Ever heard of the phrase, ‘Where there’s smoke, there’s fire’? For decades fire tower lookouts and satellites have been used to detect forest fires once smoke occurs.
New research from Northeastern University aims to predict forest fires before smoke occurs. The study is led by Michal Aibin, a visiting associate teaching professor at the Khoury College of Computer Sciences at Northeastern University’s Vancouver campus.
“Currently, when we think about forest fires, and all the research that is happening around the world … the majority of the work—like 90% of the work—focuses on the detection of the fire,” Albin said.
“But obviously, when we’re detecting the fire, it means it is already there … we want to predict the fires in the area.”
A computer algorithm that predicts fire risk
Aibin has created an algorithm that evaluates and categorizes forests based on their potential fire risk. This allows foresters to identify the most susceptible to fires and take preventive measures before the fire season.
“Our goal is to provide as much information as possible, so they can implement prevention strategies—maintain the forest, do clean-up of debris, maybe a controlled cutting … and in the event of a fire, this fire won’t spread that far or won’t be as devastating as if that fuel was there,” Aibin says.
Global firsts cost $50 billion a year in a normal year
Last year, 1800 forest fires burnt through 135,000 hectares in Canada, costing CAD 650 million.
And forest fire is an immediate danger for many Canadians, with the Government predicting a ‘higher than normal’ fire risk in the last few hours.
“Our modelling shows this may be an especially severe wildfire season throughout this summer,” Prime Minister Justin Trudeau told a news on Monday, June 5, 2023 (Canadian time).
“This is a scary time for many people, not just in Alberta, but right across the country, including in the Atlantic, the North and Quebec, too.”
Government data shared with reporters shows 413 fires spanning multiple provinces and the North were burning on Sunday afternoon, leaving about 26,206 people under evacuation orders in British Columbia, Alberta, Northwest Territories, Saskatchewan, Quebec, and Nova Scotia.
Worldwide, fires cost about USD 50 billion a year, according to the World Economic Forum.
During the 2019/20 Australian Bushfires, economists estimate that fire may have cost up to AUD 100 billion, with 80% of the population affected either directly or indirectly by the fires.
Burnt forest area and cost are likely to increase due to climate changes
It’s probable that hectares and the cost of fire will rise with the changing climate, as well as the increasing severity of drought cycles and the resulting release of carbon.
“It’s become more challenging every year,” Aibin says. “Because of (fires) we release more carbon in the air and then the climate gets warmer, so it’s a kind of loop that we need to break.”
The impact of forest fires is not limited to forests and grasslands alone. According to Aibin, the smoke emitted from these fires can travel vast distances, worsening air quality. Furthermore, this can cause respiratory conditions like asthma to become even more severe.

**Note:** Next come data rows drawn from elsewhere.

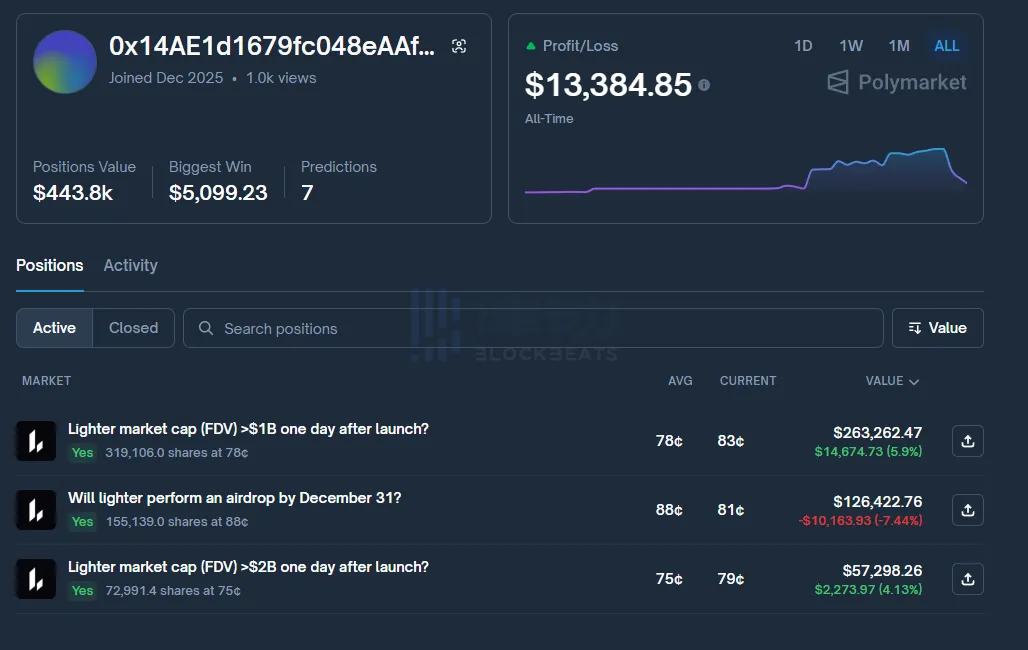
Task: Open the Activity tab
Action: pos(130,265)
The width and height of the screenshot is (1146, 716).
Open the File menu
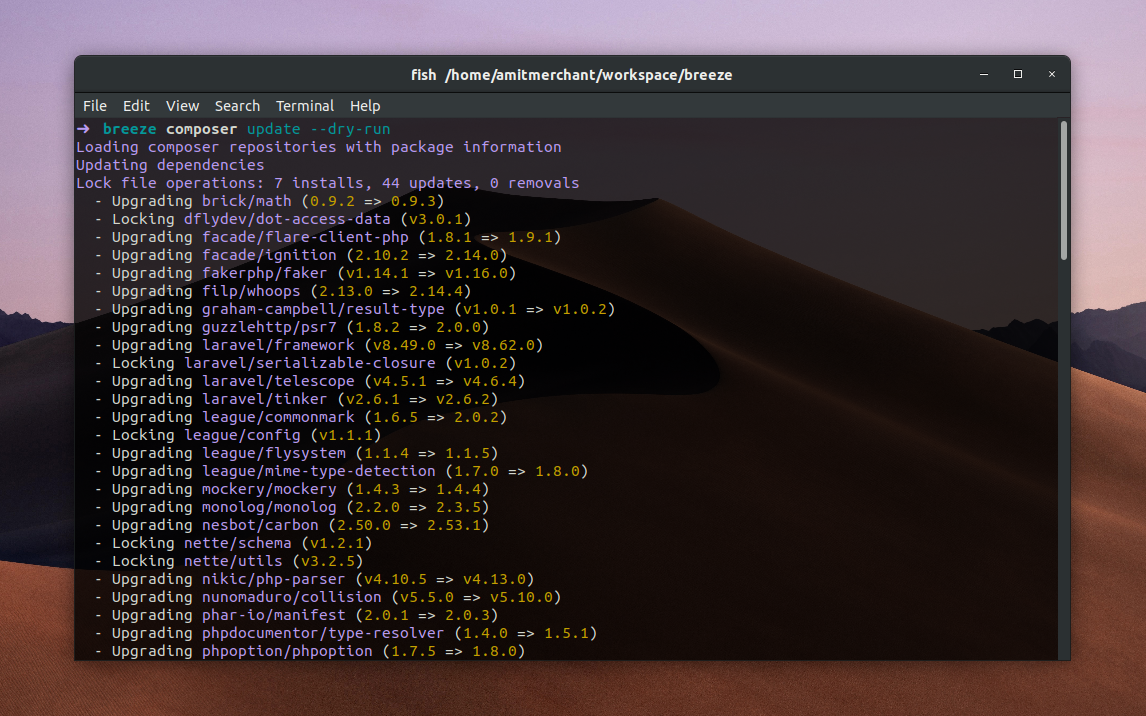[x=94, y=106]
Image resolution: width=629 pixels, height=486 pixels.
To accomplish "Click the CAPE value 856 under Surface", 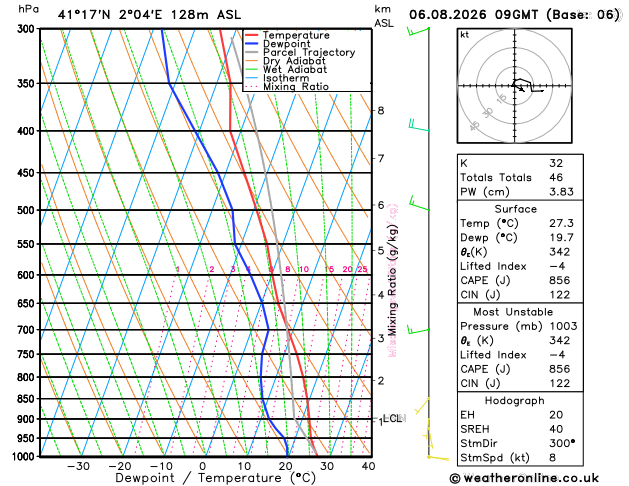I will click(560, 280).
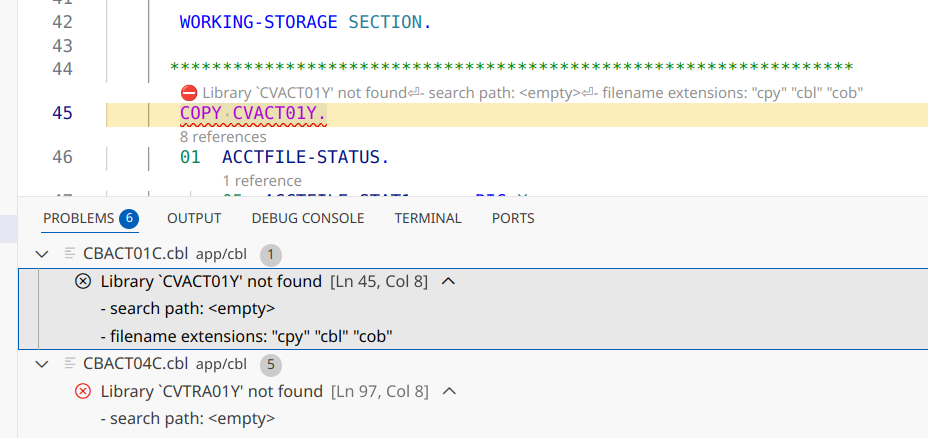Collapse the CBACT01C.cbl problems group
Image resolution: width=928 pixels, height=438 pixels.
pyautogui.click(x=42, y=254)
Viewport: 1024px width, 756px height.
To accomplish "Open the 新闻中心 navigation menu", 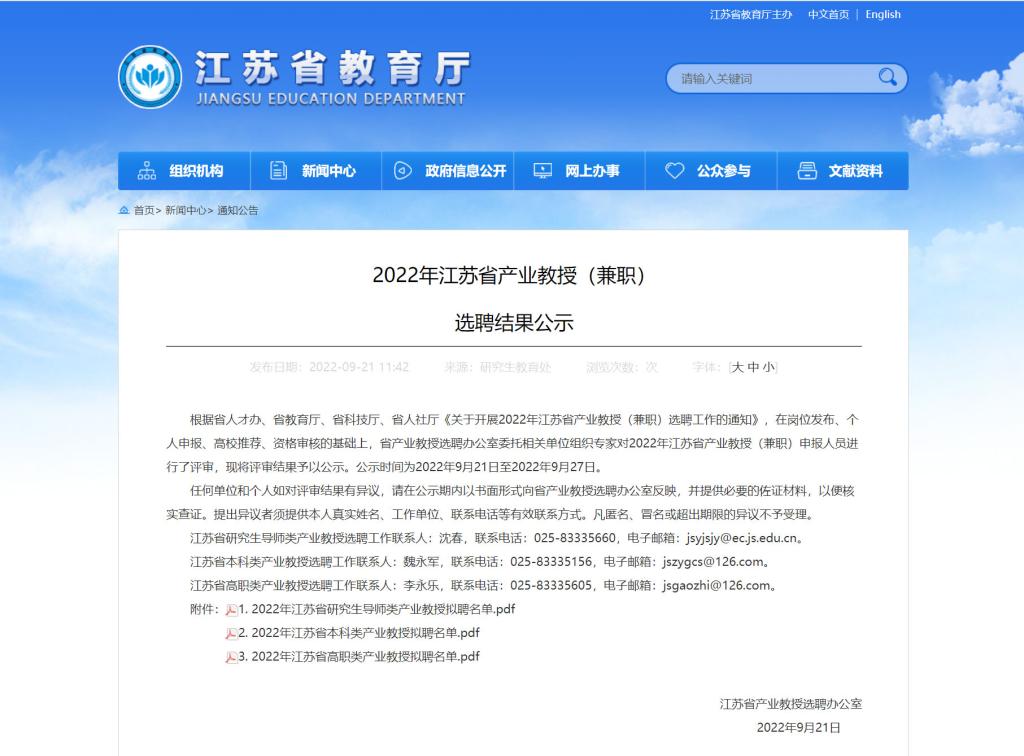I will pyautogui.click(x=328, y=171).
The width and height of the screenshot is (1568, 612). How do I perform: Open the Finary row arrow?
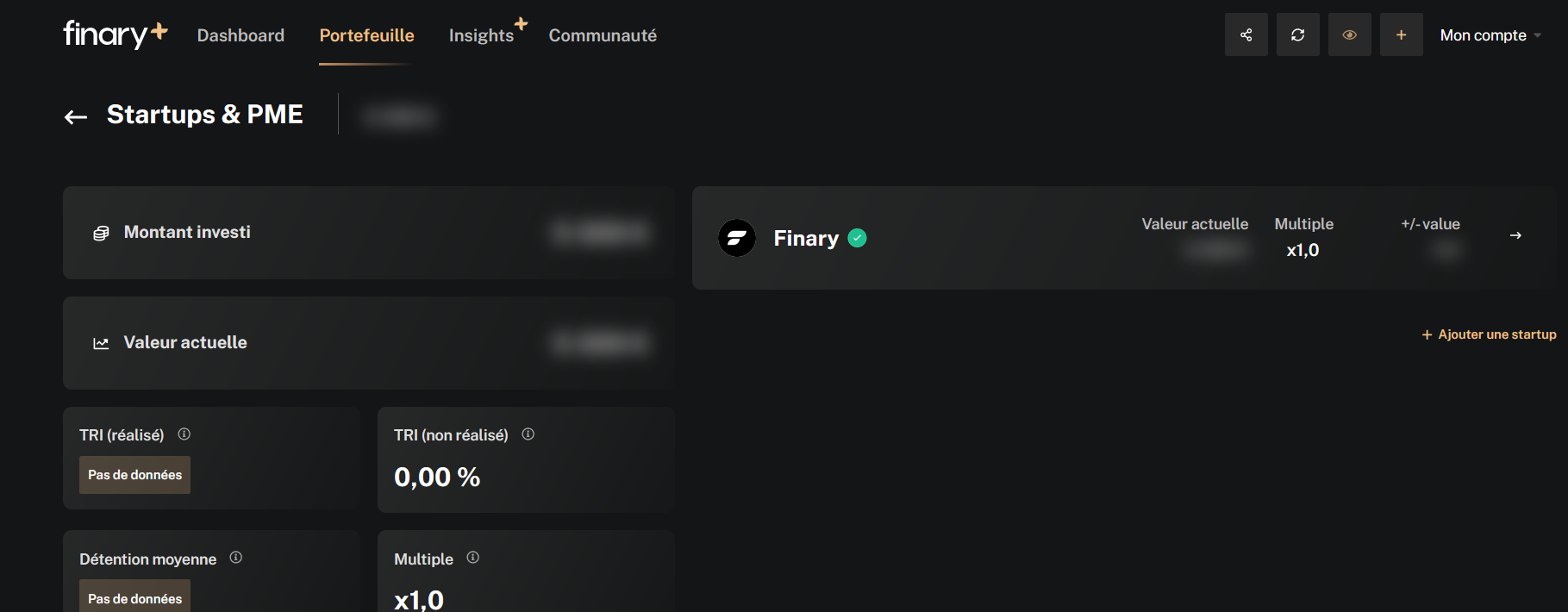1515,235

But Aibin’s work occurs before the smoke starts to rise.
Using drones to scan forest areas, Aibin collects data such as the number of flammable debris in the area, the species of trees and their respective flammability, the proximity of water sources, areas with diseases that weaken the trees, and more.
The information is put into a mapping program which then displays the forest and assigns different color-coded classifications based on its flammability risk—from low to extreme.
That information is then made available to foresters who can see the most fire-prone areas, learn why that area is particularly risky, and direct mitigation and prevention strategies.
So far, Aibin has focused on forests near the Thompson River in British Columbia, working with Natural Resources Canada and Transport Canada (government departments responsible for natural resources, including forests, and transportation in Canada, respectively) to collect and analyse data.
Global implications: expand to make more geographically specific
But he sees a worldwide application for the program and is working on expanding the amount and type of risk factors it analyses to make it more geographically specific.
“Expand, expand—get more data, more tree species, more risk factors involved, and get a system that can be applied in British Columbia, all of Canada, the States, and finally globally,” Aibin says.
He also hopes his computer science students can be inspired to apply their skills beyond traditional programming.
“We can make a difference; we can make an impact,” Aibin continues.
“Not only learn these computing skills to be a programmer or tester or designer, we teach those skills, but also with that role comes the responsibility to make an impact in the world.”